Morto Enzo Boschi, che ordinò l’evacuazione della Garfagnana nel freddissimo inverno del 1985

di Daniele Vanni

 

 

E’ morto il geofisico Enzo Boschi, per oltre un decennio, alla guida dell’Istituto Nazionale di Geofisica e Vulcanologia (Ingv). Avrebbe compiuto 77 anni in febbraio.

Nato il 27 febbraio 1942 ad Arezzo, Boschi è stato per un lunghissimo periodo la ‘voce’ italiana della ricerca in materia di terremoti e quindi legato per forza alla nostra terra tellurica per eccellenza, la Garfagnana.

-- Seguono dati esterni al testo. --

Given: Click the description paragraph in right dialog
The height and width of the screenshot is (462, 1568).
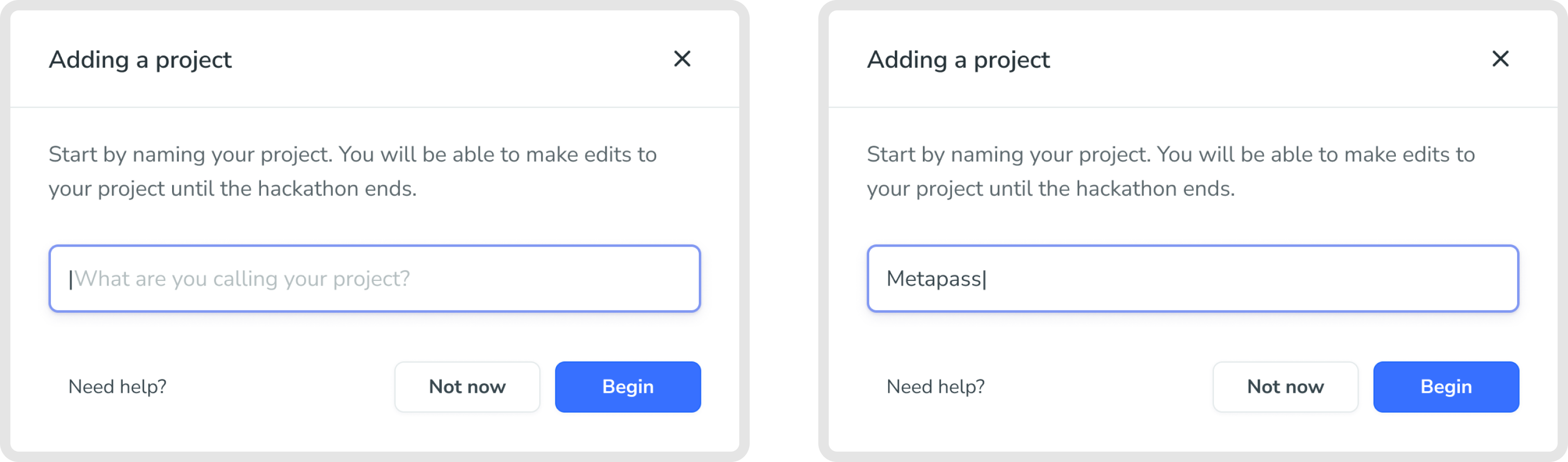Looking at the screenshot, I should (x=1170, y=171).
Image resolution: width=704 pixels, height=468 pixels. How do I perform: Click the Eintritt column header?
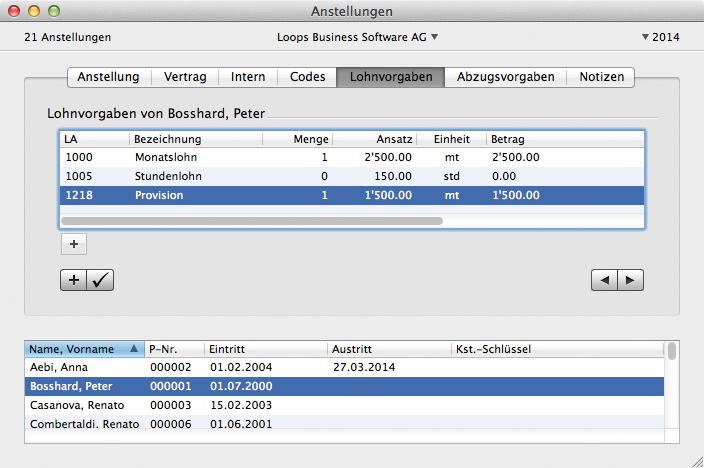[265, 349]
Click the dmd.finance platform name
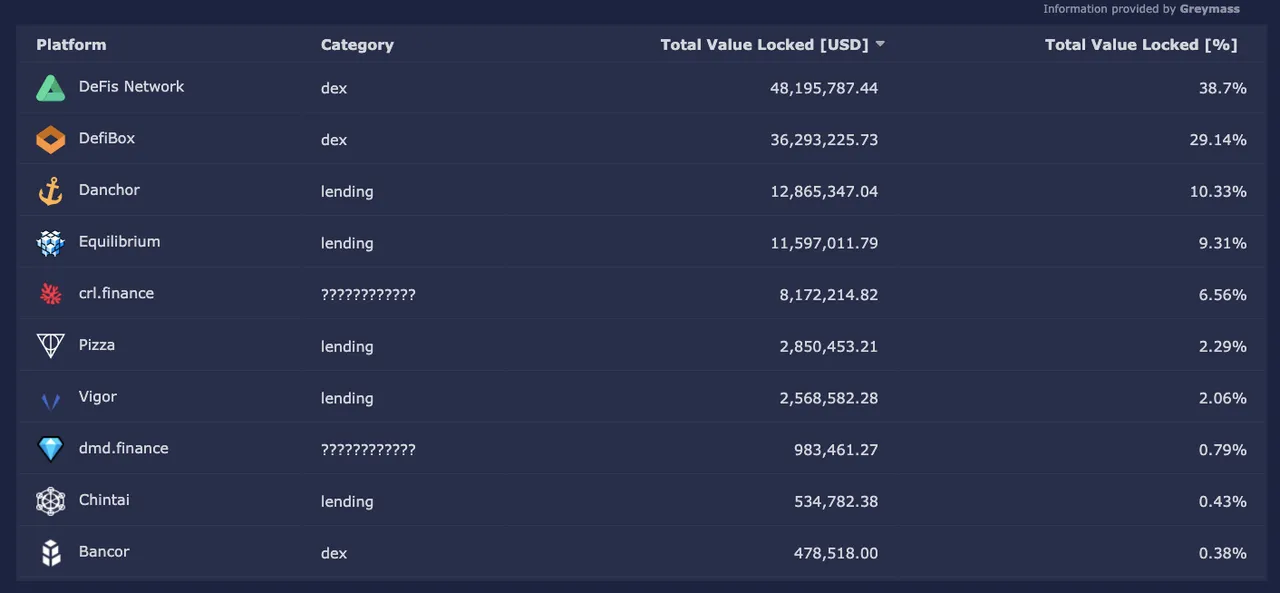The image size is (1280, 593). (x=123, y=449)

Proprio qui, fu al centro di vicende discusse e discutibili, vicende difficili e scomode, anche se parliamo di un terreno ancor oggi così opinabile come la previsione dei terremoti.

Da noi per pericolo e nella convinzione che si fosse vicini al ripetersi del disastroso terremoto di Villa Collemandina del 7 Settembre 1920, dette il via all’evacuazione della Garfagnana a scopo cautelativo, che creò disagi infiniti, dimostrando anche l’impreparazione di fronte ad un evento del genere che per fortuna non si verificò affatto!

Forse fu per questa esperienza che, per contrappasso! si trovò poi al centro di processi per aver sottovalutato la possibilità di un terremoto, che invece avvenne, eccome! a L’Aquila nel 2009: Come dire: da un processo per procurato allarme ad un altro per avere sottovalutato il pericolo!

Eppure non è che mancasse di titoli: laureato in Fisica a Bologna, aveva proseguito gli studi in Gran Bretagna, in Francia e negli Stati Uniti. Rientrato poi in Italia, nel 1975 aveva avuto la cattedra di Sismologia nell’Università di Bologna e nel 1982 era  anche entrato a far parte dell’Accademia dei Lincei. Da lì, i prestigiosissimi e prestigiosi cariche e ruoli nelle più importanti istituzioni scientifiche italiane:  membro, nel 1983, della Commissione Grandi Rischi, poi a capo dell’INGV e quindi nel 1989  entrava a far parte del Consiglio Nazionale Geofisico del ministero per l’Università e la Ricerca Scientifica e Tecnologica.